Zhihui Cheng1 Hattan Abuzaid1 Shreya Singh1 Yifei Yu2 Linyou Cao2 Aaron Franklin1 3

1, Department of Electrical and Computer Engineering, Duke University, Durham, North Carolina, United States
2, Department of Materials Science and Engineering, North Carolina State University, Raleigh, North Carolina, United States
3, Department of Chemistry, Duke University, Durham, North Carolina, United States

Atomically thin 2D crystals are promising channel materials for extremely scaled field-effect transistors (FETs). However, the challenge of contacting 2D materials, especially at the scaled contact lengths (Lc < 30 nm) required for future technologies, constitutes a major roadblock for realizing their full potential. Two mysteries have emerged from studying contact length scaling behavior in 2D FETs: the impact of 2D material thickness and contact gating. It is unclear how the thickness of 2D materials impacts the transfer length (length over which the majority of carriers are injected at the metal-semiconductor contact). There are many incongruent claims around this mystery, from both experimental and theoretical studies. For example, some theoretical studies claim the transfer length is ~1 nm for monolayer MoS2 FETs, whereas some experimental studies demonstrate a transfer length ranging from 30 nm to 100 nm. The second mystery is the influence of contact gating on contact scaling. Most 2D FETs demonstrated thus far use a back-gate configuration, which allows for electrostatic modulation of the metal-2D as the channel is gated, creating a contact-gating effect. Contact gating could induce stronger carrier injection, but conclusive evidence for its actual impact on the transfer length remains unknown. Unraveling these two mysteries is pivotal in order to understand how carriers are transported in scaled metal-2D contacts.

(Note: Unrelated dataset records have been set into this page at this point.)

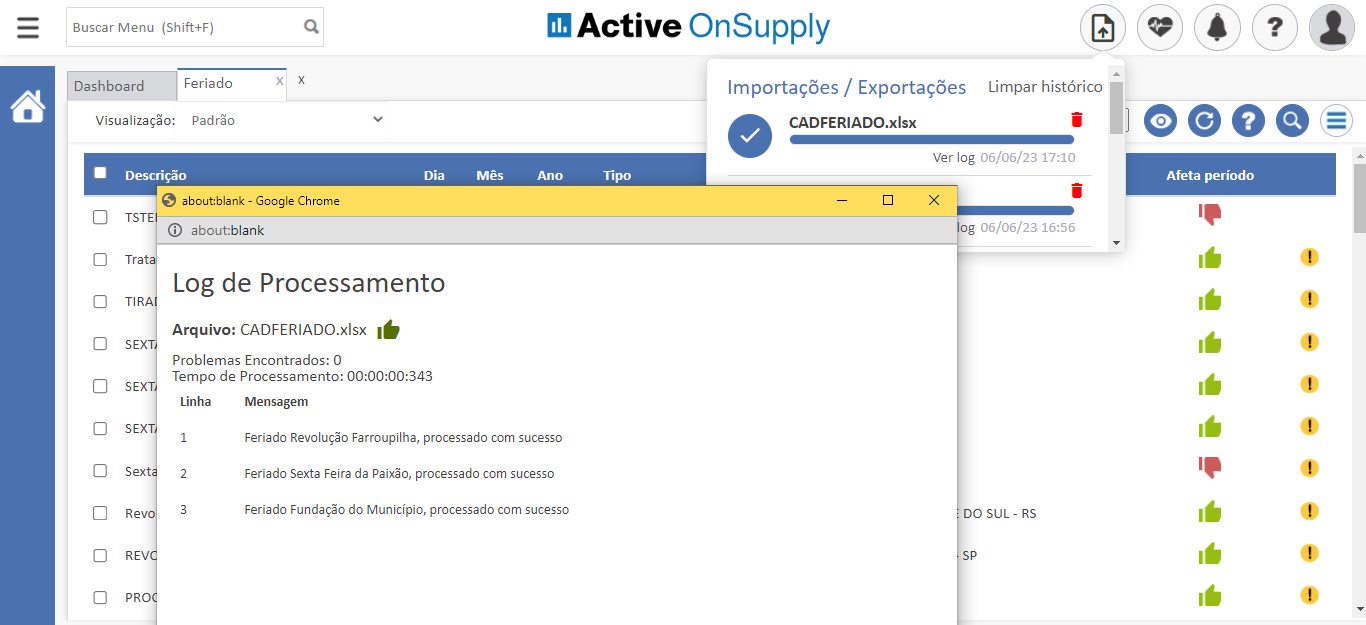The width and height of the screenshot is (1366, 625).
Task: Open the user profile avatar icon
Action: [1331, 27]
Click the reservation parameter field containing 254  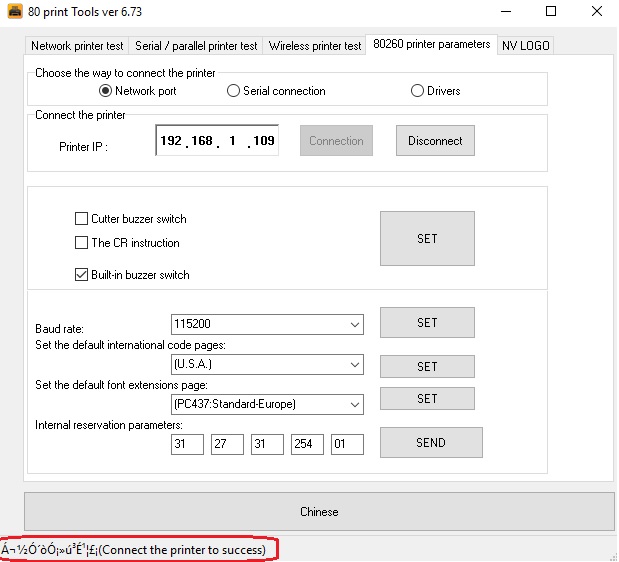(x=307, y=444)
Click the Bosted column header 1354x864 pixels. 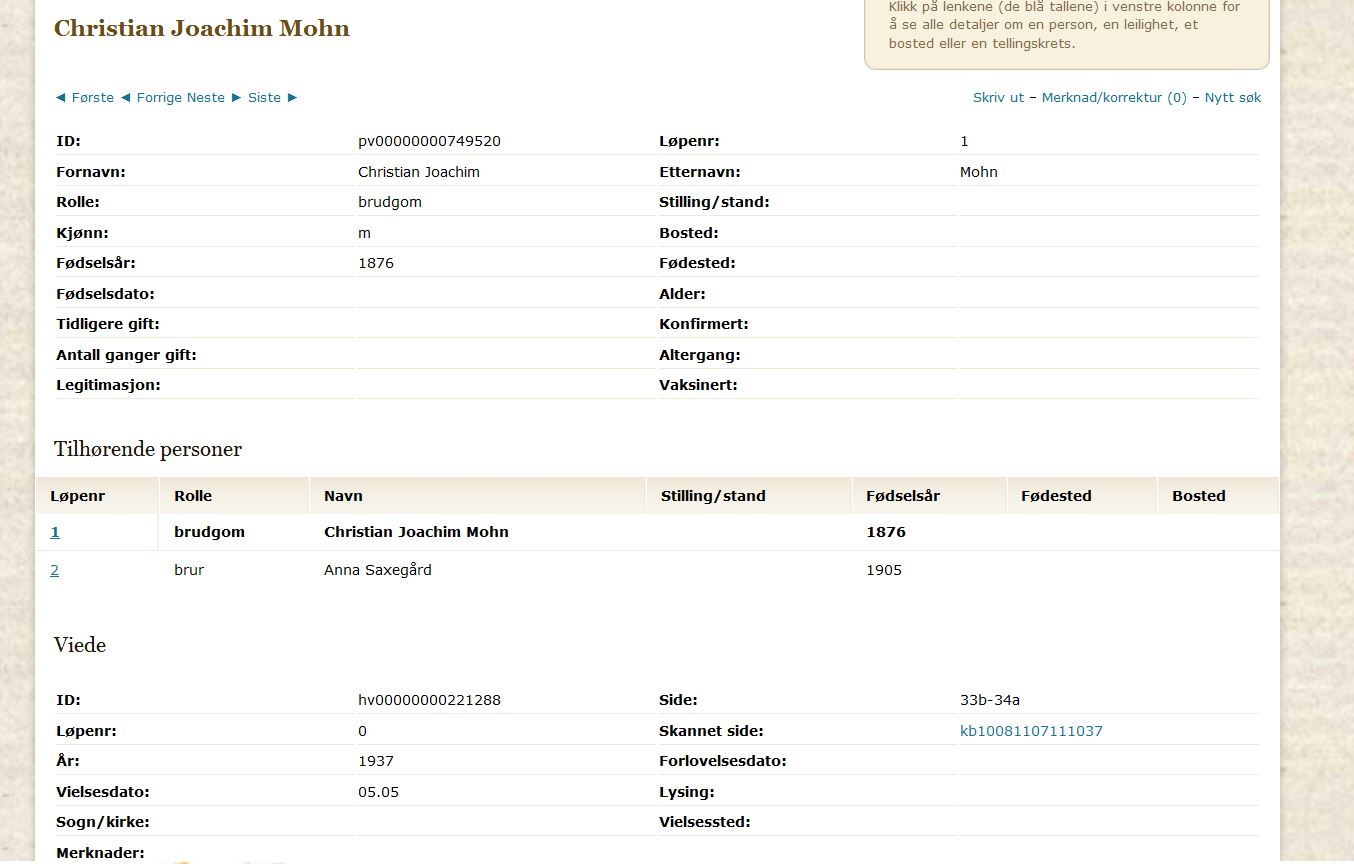(x=1198, y=496)
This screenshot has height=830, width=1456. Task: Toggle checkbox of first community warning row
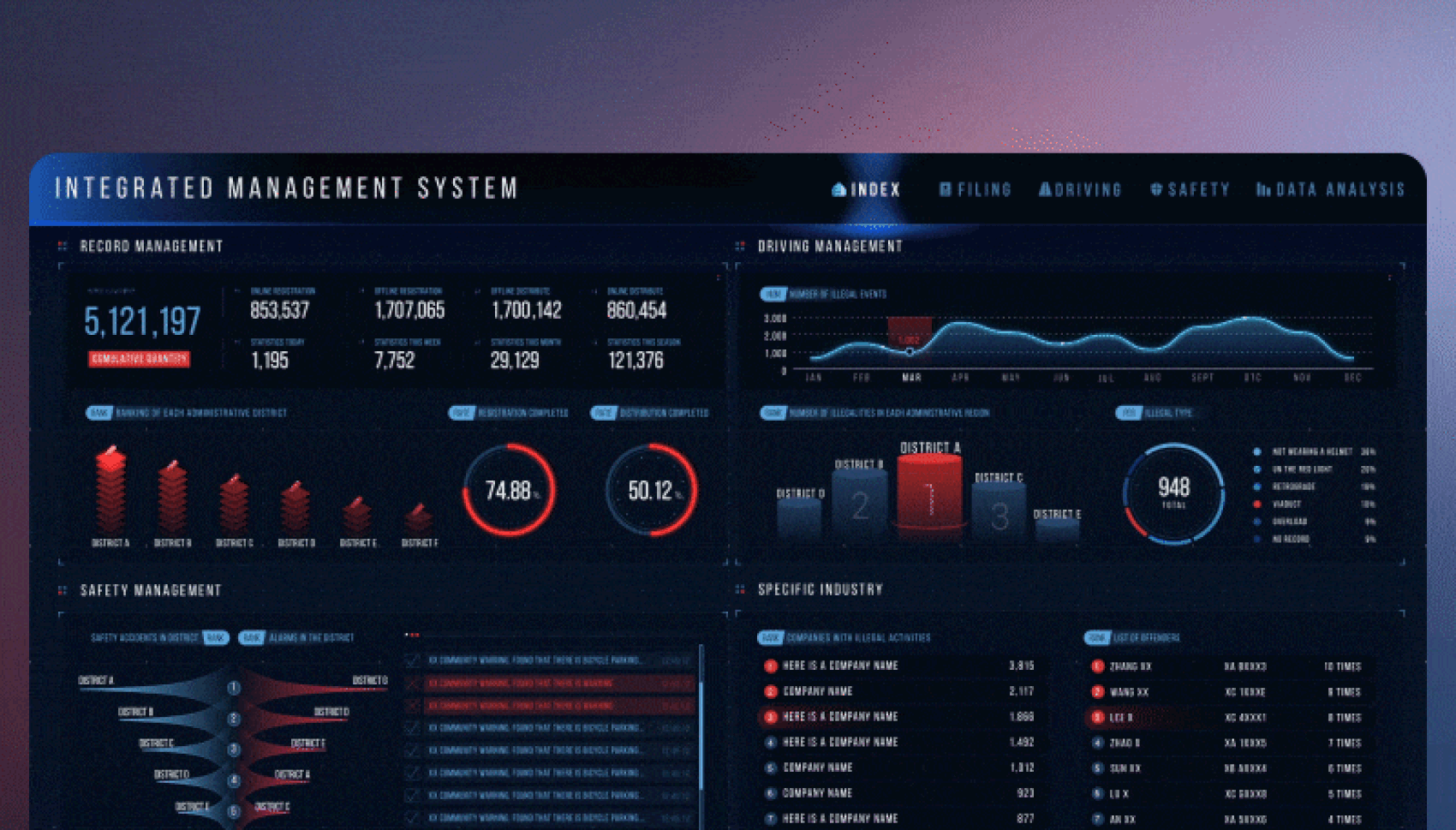(413, 660)
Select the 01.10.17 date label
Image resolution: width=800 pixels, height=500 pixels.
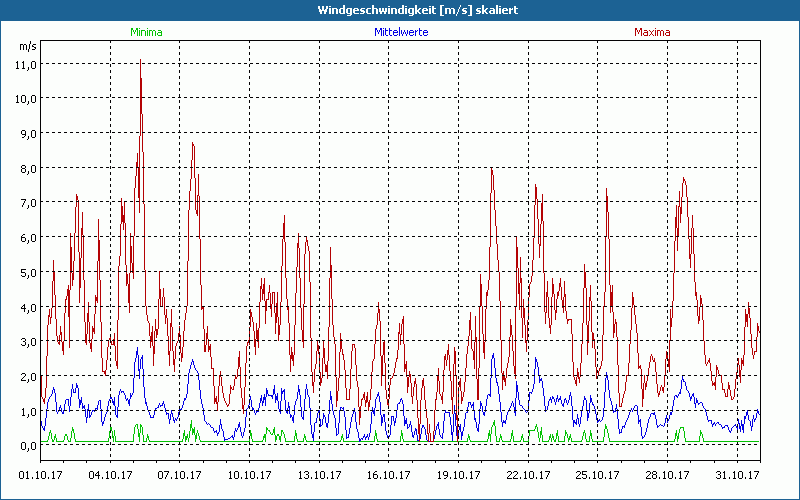coord(42,475)
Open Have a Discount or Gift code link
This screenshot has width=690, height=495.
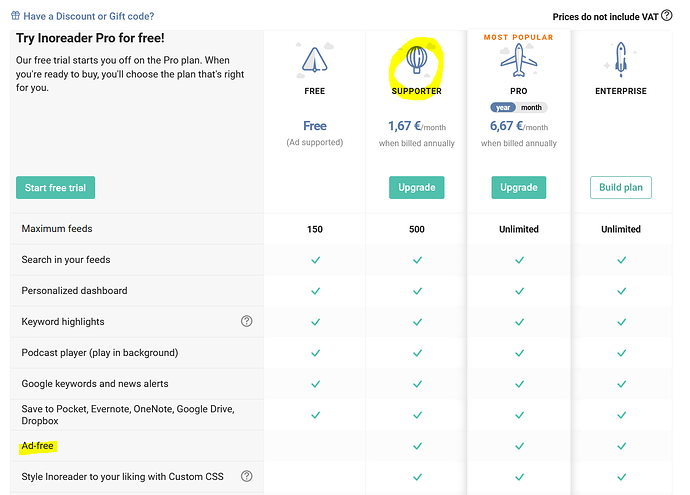click(88, 17)
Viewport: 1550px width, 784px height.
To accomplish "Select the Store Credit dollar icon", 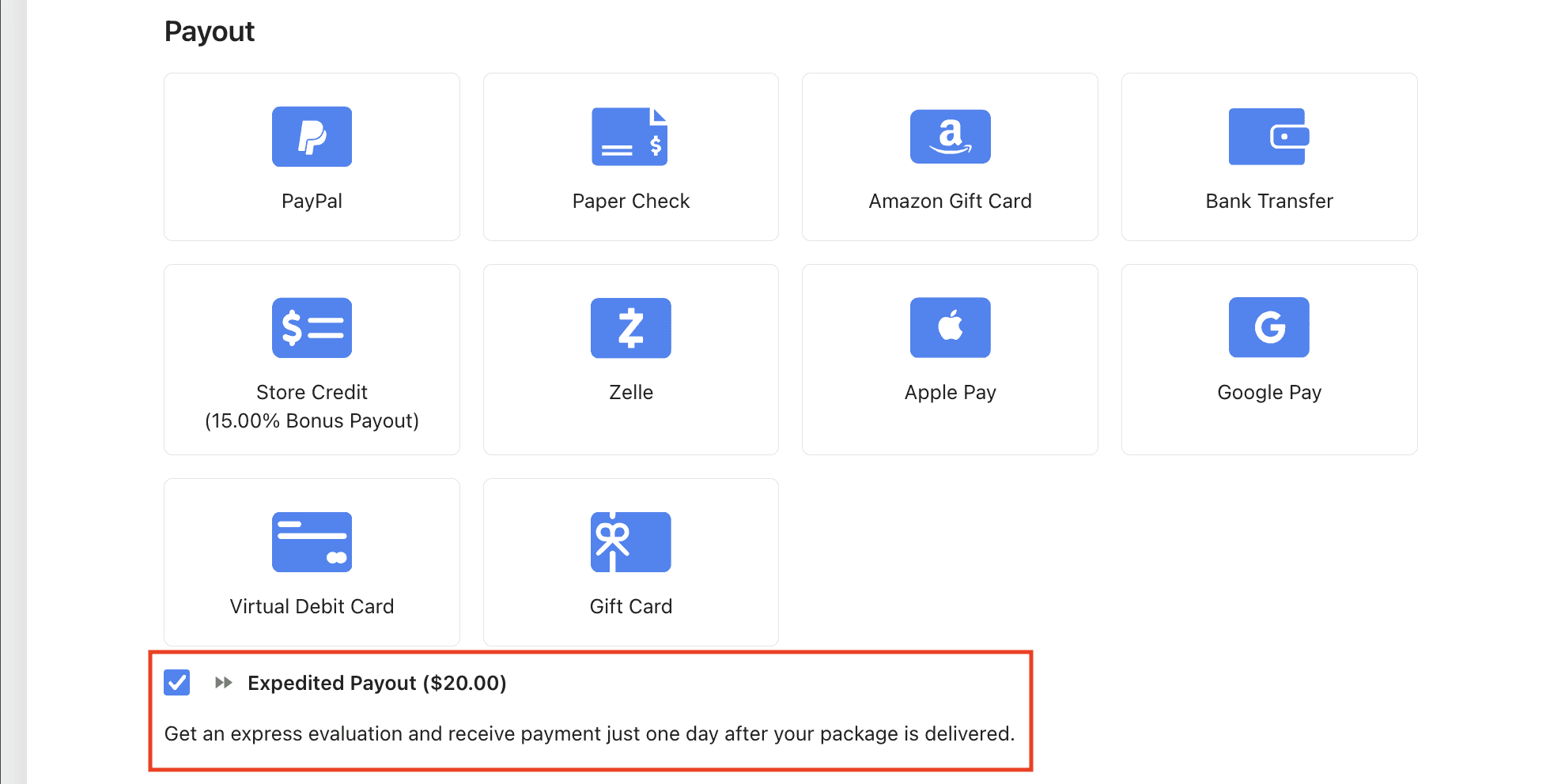I will tap(312, 328).
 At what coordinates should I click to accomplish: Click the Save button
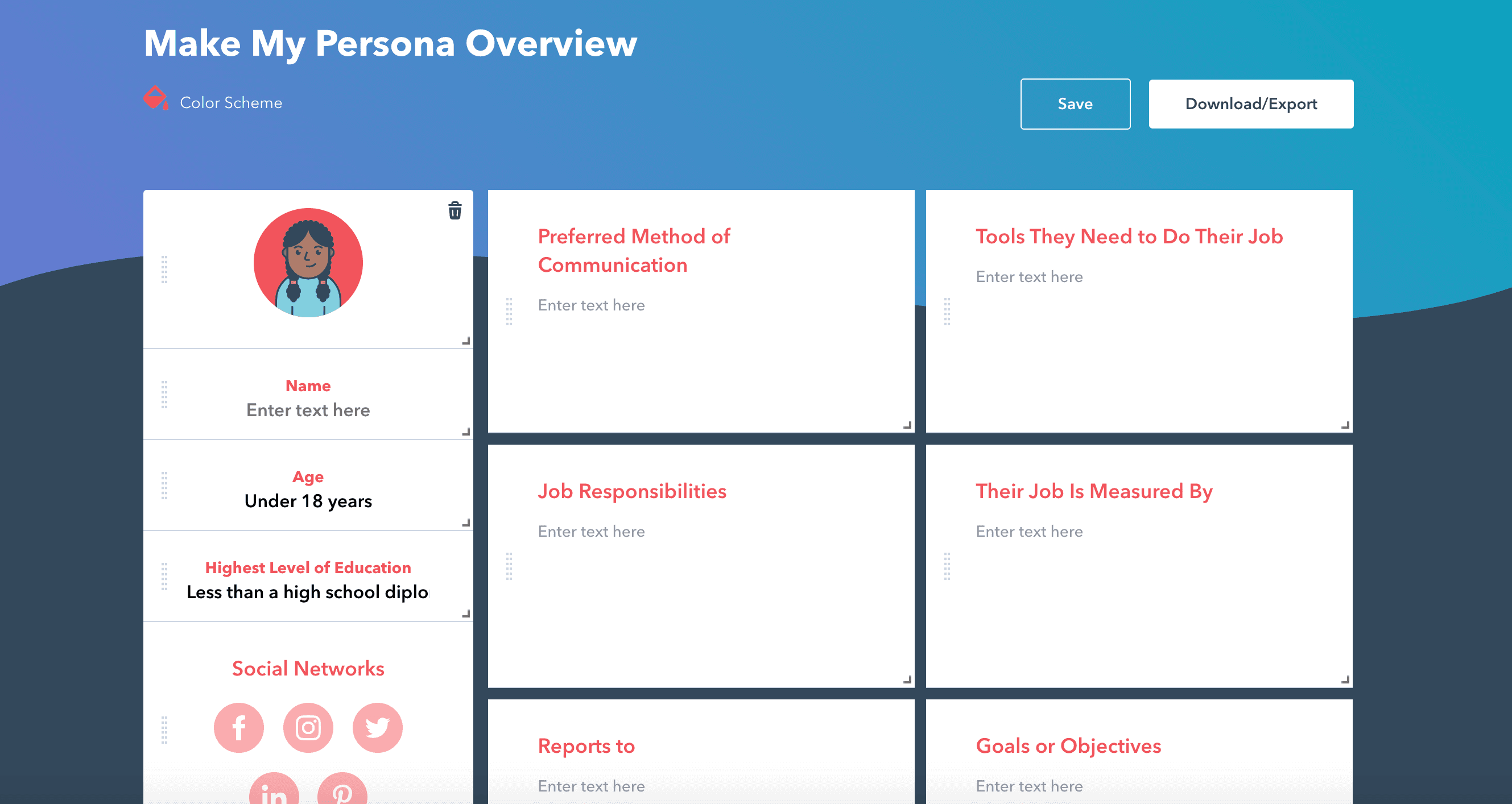[1075, 104]
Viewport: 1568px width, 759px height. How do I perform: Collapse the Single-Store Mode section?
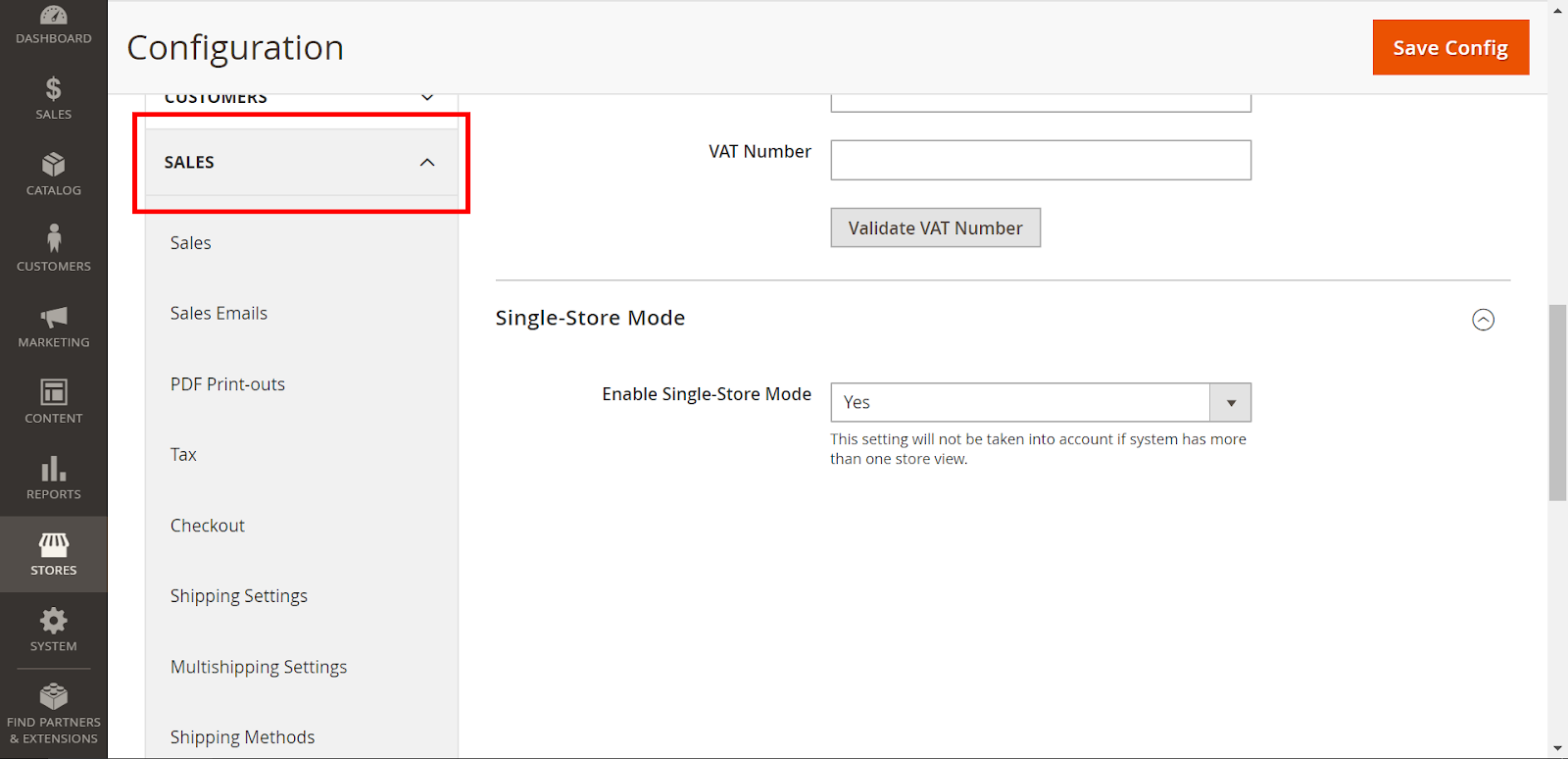(x=1483, y=320)
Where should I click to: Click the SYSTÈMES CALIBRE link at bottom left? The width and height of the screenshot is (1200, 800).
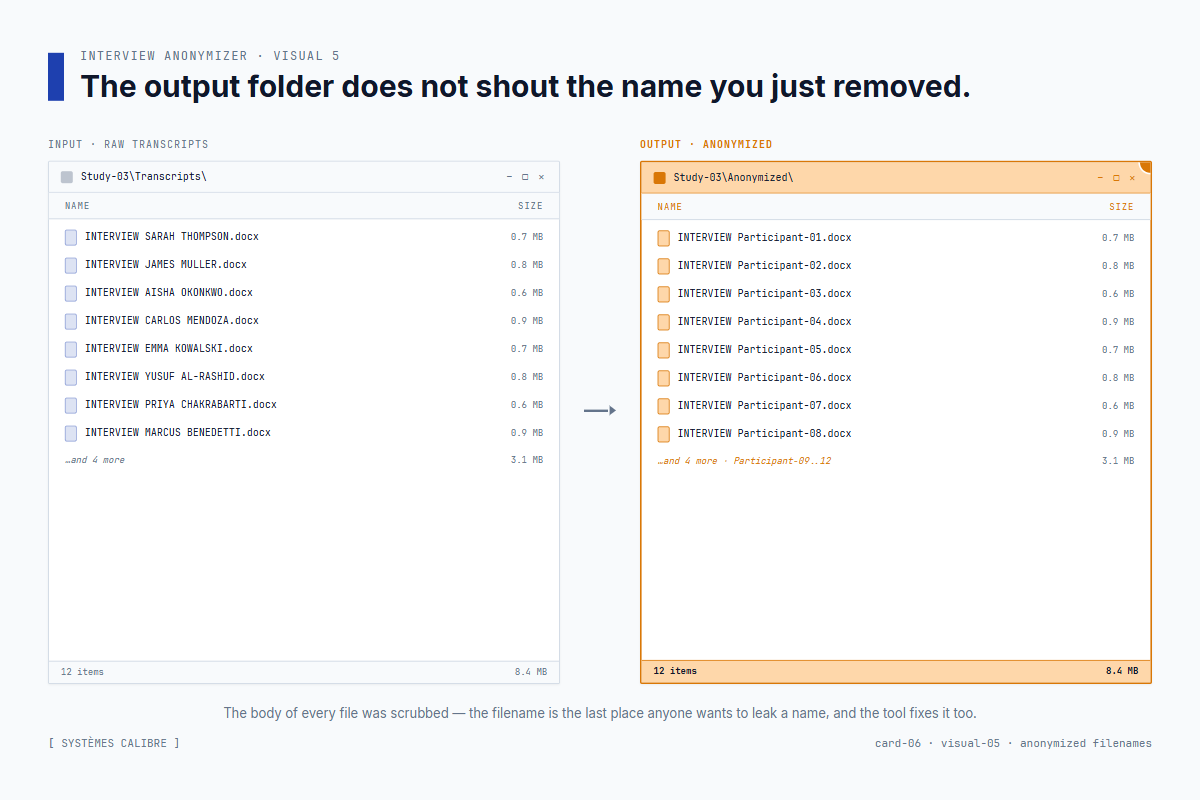pyautogui.click(x=114, y=743)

In order to investigate these mysteries, we fabricated 2D devices having identical channel length, but with different contact lengths (from 15 nm to 100 nm). The channel material is CVD-grown MoS2 with the thickness ranging from 1 to 4 layers, allowing us to study the effects of 2D crystal thickness based on monolayer increments. For this range of MoS2 thicknesses, we compared the devices in top and bottom gate configurations, to understand the impacts of contact gating on the transfer length and the contact scaling behavior. Furthermore, we benchmarked the contact scaling behavior of these various 2D FET configurations against the theoretical and experimental observations in the literature, providing a holistic picture of carrier transport at these metal-2D interfaces.